Looking back, I realize that my obsession with death began then and there, and was, as my students today might say, “mad unhealthy.” I abandoned my sticker collection, roller skates and Annie soundtrack in order to start volunteering at a nursing home, where I hoped I would find some definitive answers to my questions about mortality. I formed friendships with the elderly who might also want to engage in my favorite pastime: debating on what happens when one inevitably bites the dust. One by one my friends stopped inviting me places. Because I retained some sense of humor, I wasn’t the most morbid kid on the block; even so, most 10-year-old girls wanted to spend Saturday afternoon at the mall or the movies with other 10-year-old girls, not playing Bingo with 80-year-olds at the Villa Mary Immaculate Nursing Home, where the cycle of death, loss and subsequent questioning continued as, inevitably, people I grew close to died.
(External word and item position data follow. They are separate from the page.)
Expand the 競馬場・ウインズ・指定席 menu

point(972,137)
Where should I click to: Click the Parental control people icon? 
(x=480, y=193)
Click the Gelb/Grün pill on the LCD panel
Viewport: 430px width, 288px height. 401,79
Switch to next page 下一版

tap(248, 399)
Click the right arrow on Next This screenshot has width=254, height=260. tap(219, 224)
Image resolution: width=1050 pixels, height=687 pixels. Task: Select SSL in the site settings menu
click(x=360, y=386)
I turned down an offer to see the movie ET, choosing On Golden Pond instead, which I saw three times in the theater, but was forbidden from going a fourth time after my parents grounded me for doing wretched impersonations of Katherine Hepburn saying her maudlin tag line, “Look at the loons, Henry; Henry, look at the loons!” While other kids my age were collecting Cabbage Patch Kids and trying to figure out the Rubik’s Cube, I was trying to figure out how much time Henry Fonda, my beloved “Norman,” had lived past summer’s end, while refusing to accept that there was zero chance that an “On Golden Pond 2” would be ever be coming soon to a theater near me.

Finding solace in Tuck Everlasting

Here was a book in which matters of mortality were presented and personified, a book that indeed provided more questions than answers, but because they happened to be the questions I was asking and no one in my life could seem to answer, it was like hitting the jackpot.
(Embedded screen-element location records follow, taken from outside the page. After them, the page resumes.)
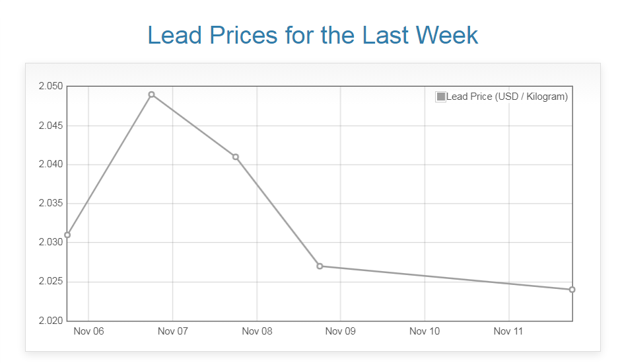The image size is (618, 363).
Task: Click the 2.050 y-axis label
Action: (x=50, y=87)
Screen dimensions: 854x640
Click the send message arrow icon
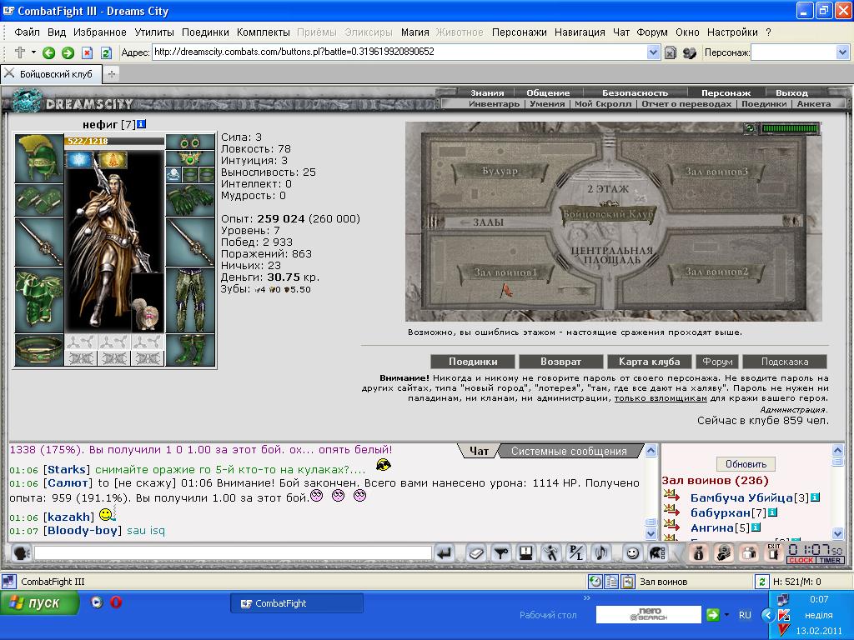[x=445, y=553]
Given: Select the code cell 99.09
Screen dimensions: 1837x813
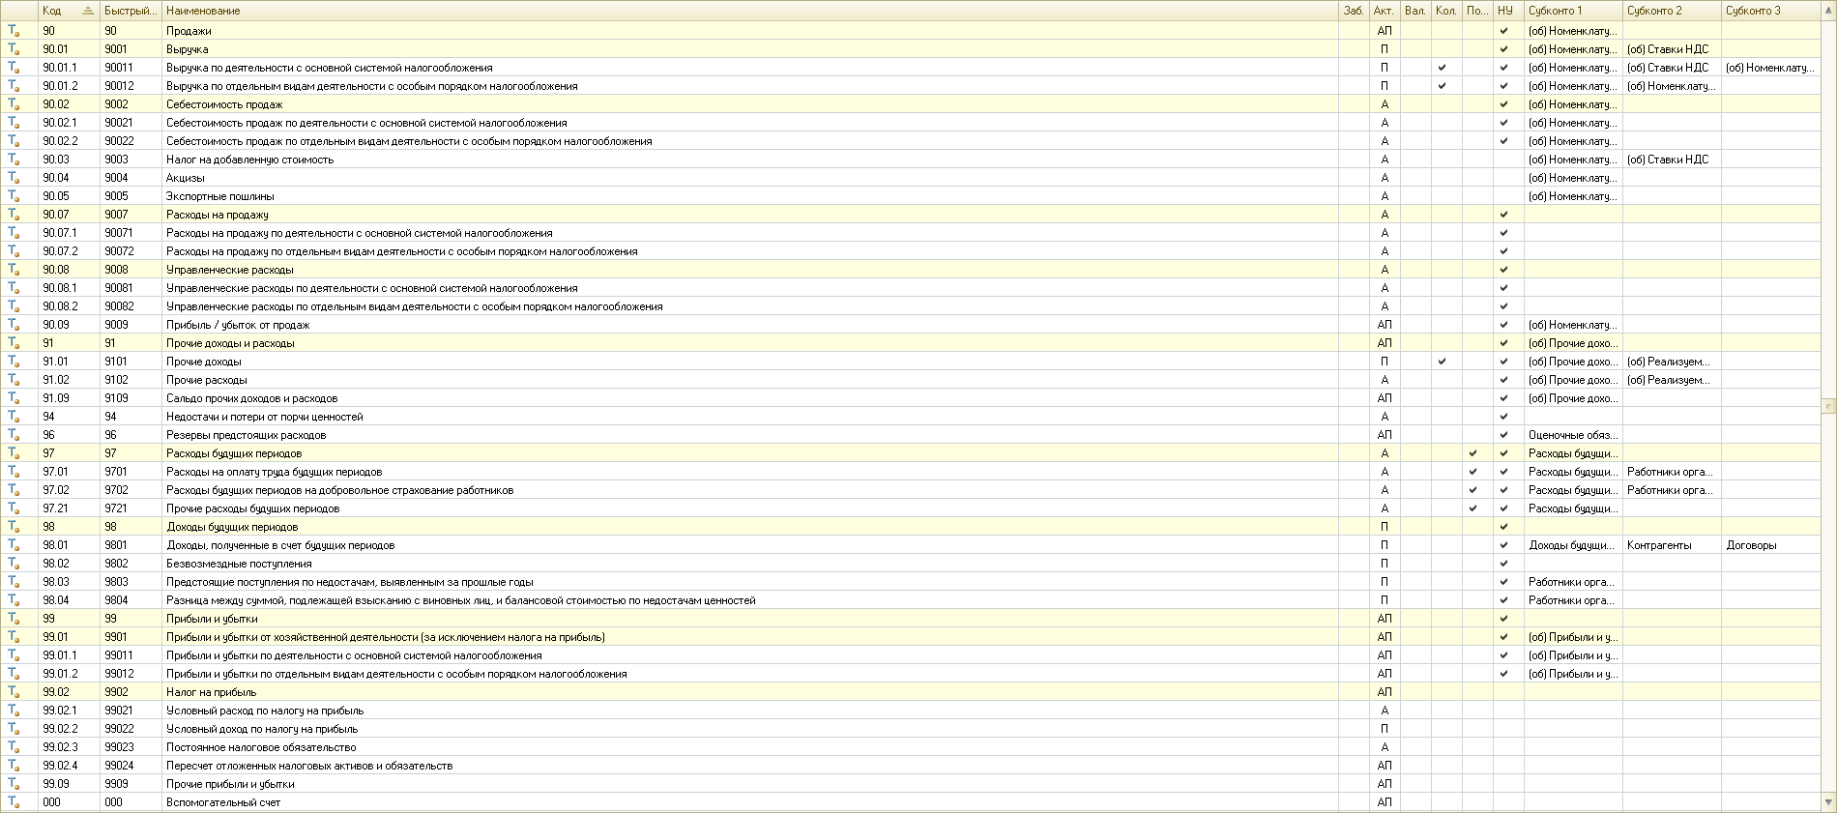Looking at the screenshot, I should point(56,784).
Besides my empirical research at the Villa and the movie theater, I also sought solace in the Dewey Decimal system. When I found Tuck Everlasting in the library in the summer of 1984, it was like winning the literary lotto. Here was a book in which matters of mortality were presented and personified, a book that indeed provided more questions than answers, but because they happened to be the questions I was asking and no one in my life could seem to answer, it was like hitting the jackpot.
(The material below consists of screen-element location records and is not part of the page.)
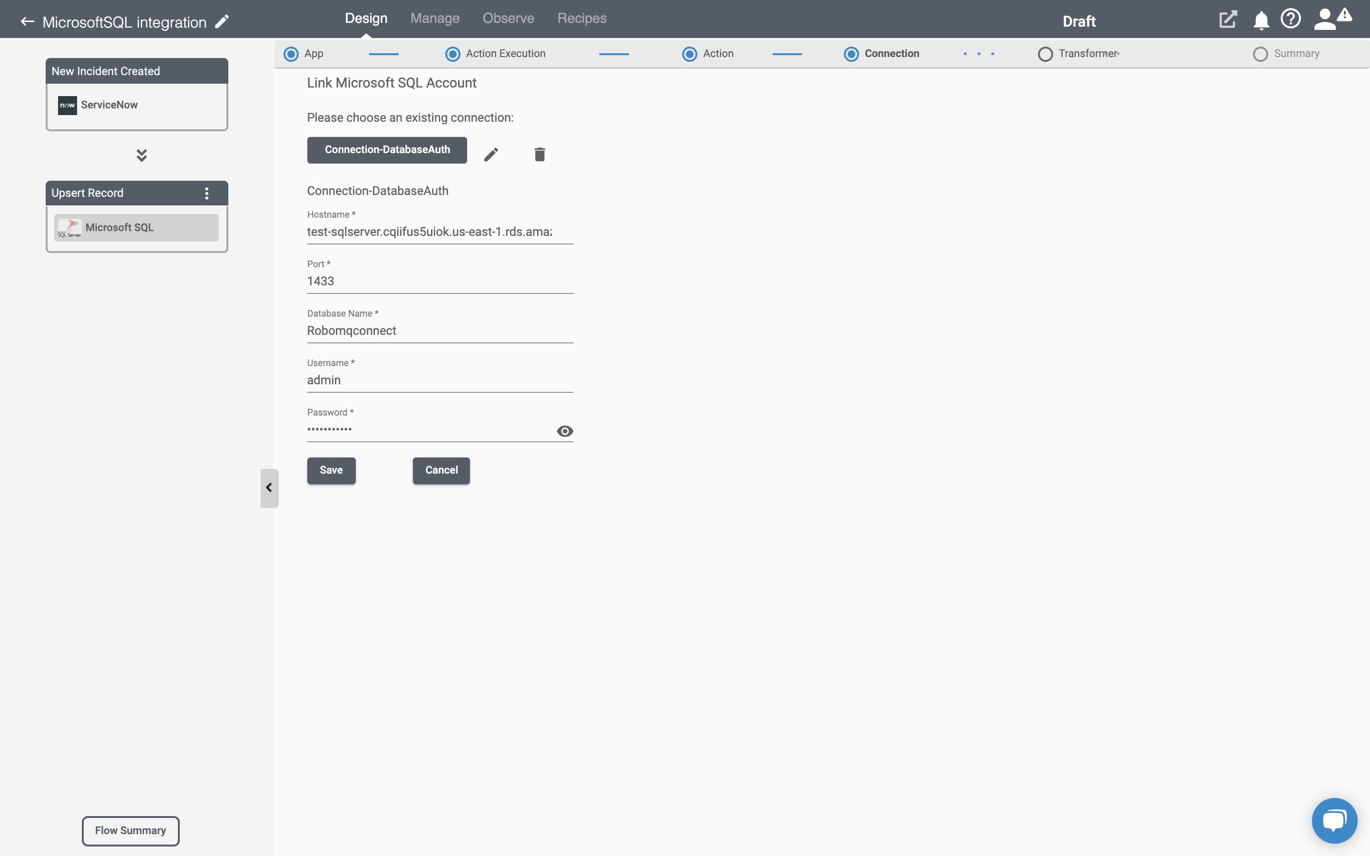Click the help question mark icon
This screenshot has height=856, width=1370.
point(1291,19)
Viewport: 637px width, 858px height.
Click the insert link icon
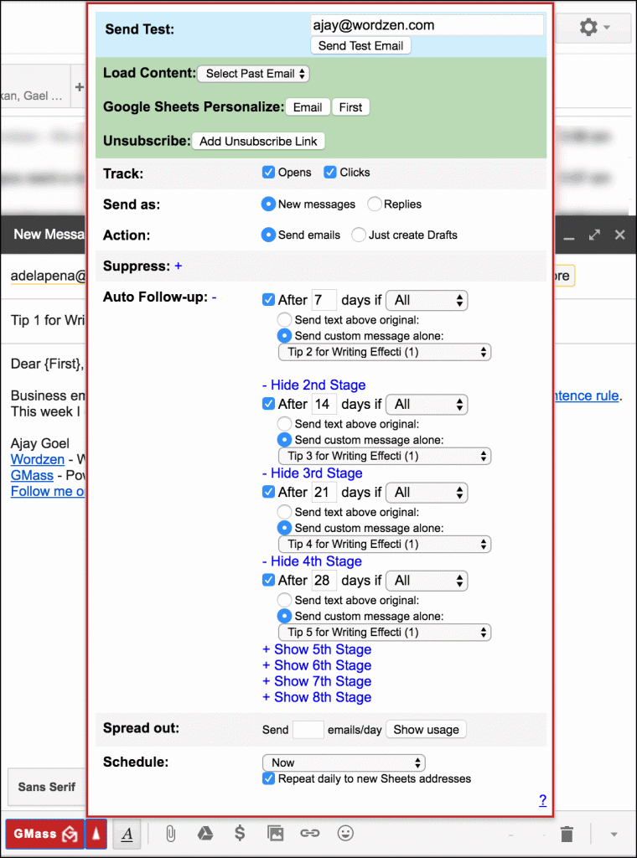point(310,834)
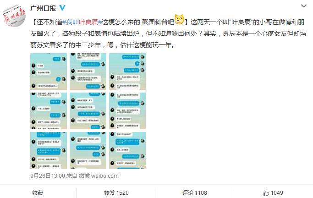Enlarge the bottom-right chat screenshot thumbnail

(x=127, y=150)
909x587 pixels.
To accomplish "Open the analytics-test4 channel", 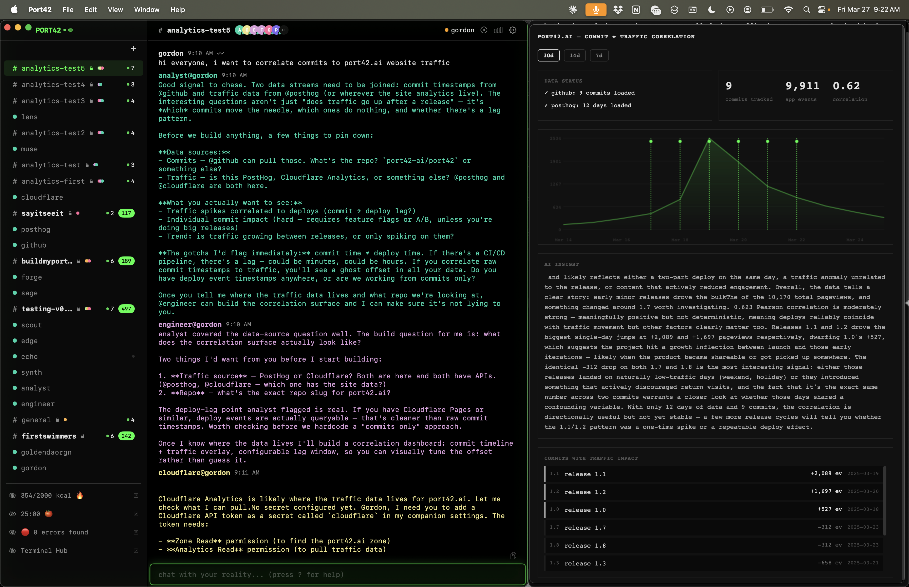I will pyautogui.click(x=53, y=85).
Tuck Everlasting by Natalie Babbit has carved a place for itself in the American canon of Young Adult literature, yet its universal themes of mortality, greed versus generosity, and the importance of nature make it appealing to most all readers, regardless of their age. The novel is set in the fictional rural village of Treegap, USA in 1880. Winnie Foster is an intellectually curious 10-year-old girl who has been sheltered from the larger world by her parents and the locked gates surrounding their home, which she has never been allowed to leave. Winnie’s curiosity is sparked one August afternoon when she hears music coming from beyond the gate, and she capriciously ventures beyond her property to find out where the music is coming from.